--- Material supplied Enclosed Below ---

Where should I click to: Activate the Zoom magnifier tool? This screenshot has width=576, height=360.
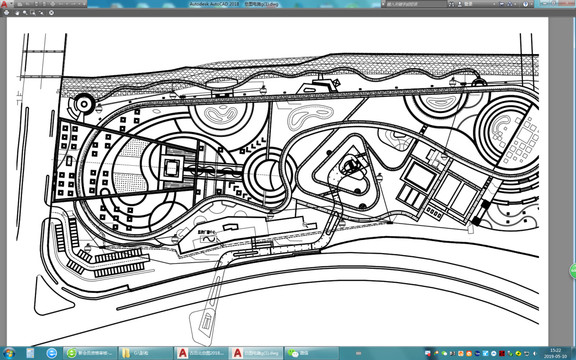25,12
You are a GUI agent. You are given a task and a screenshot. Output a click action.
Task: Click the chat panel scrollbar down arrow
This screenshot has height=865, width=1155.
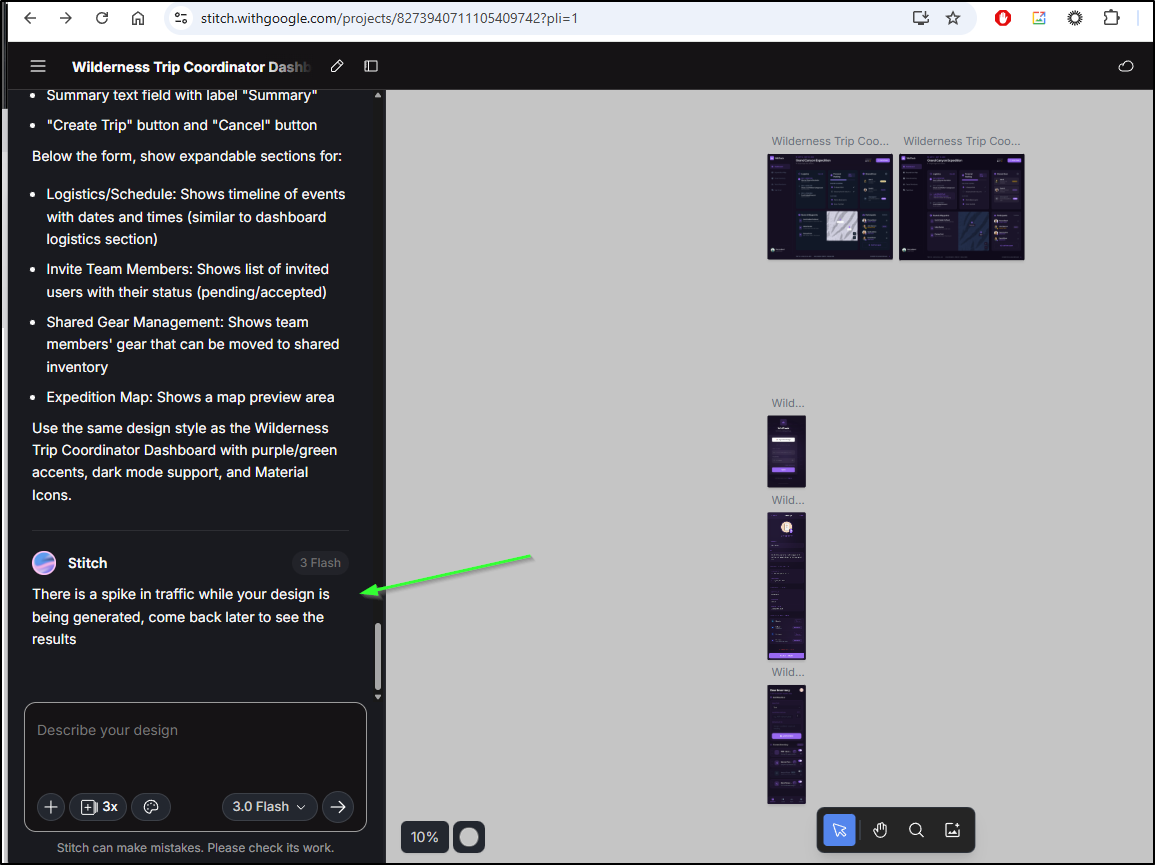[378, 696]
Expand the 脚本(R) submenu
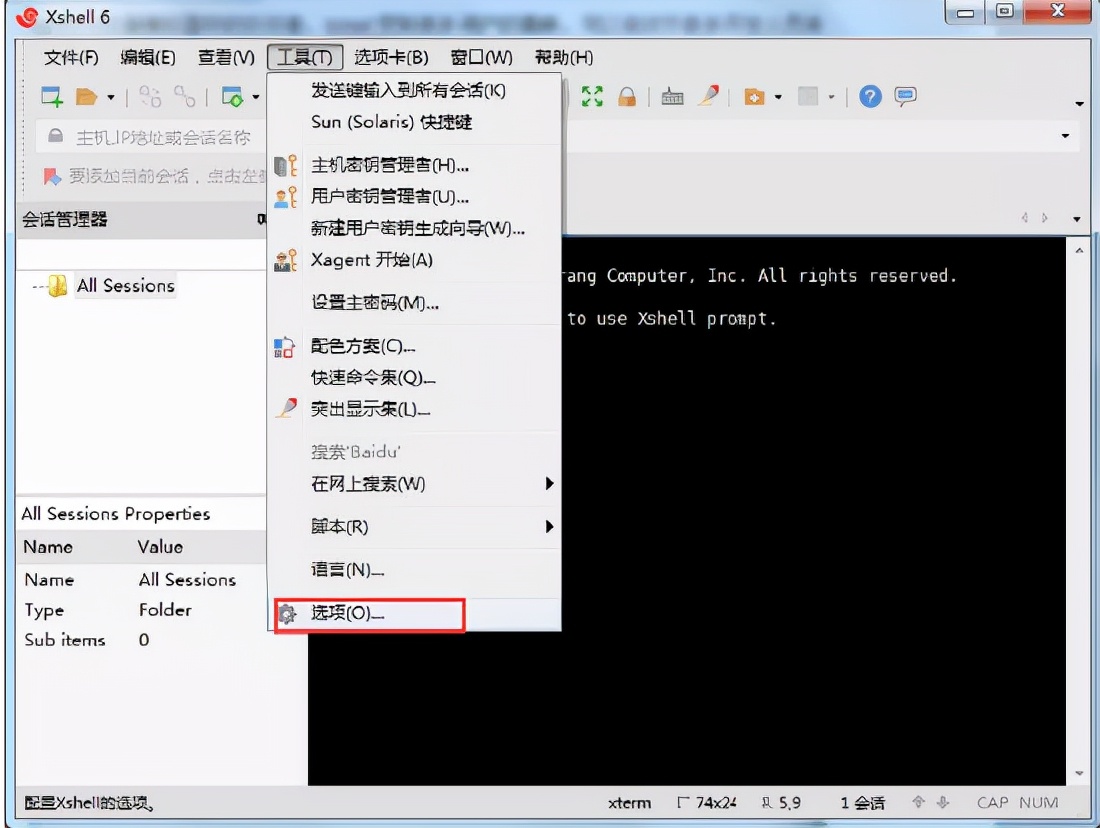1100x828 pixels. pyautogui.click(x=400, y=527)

--- End of Enclosed Material supplied ---
--- Material supplied Enclosed Below ---

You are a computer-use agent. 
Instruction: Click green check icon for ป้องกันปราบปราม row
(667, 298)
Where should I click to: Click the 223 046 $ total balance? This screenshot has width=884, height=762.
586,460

--- End of Enclosed Material supplied ---

## Task instructions:
Give the number of lines above that include "agent". Write nothing else.

## Written response:
2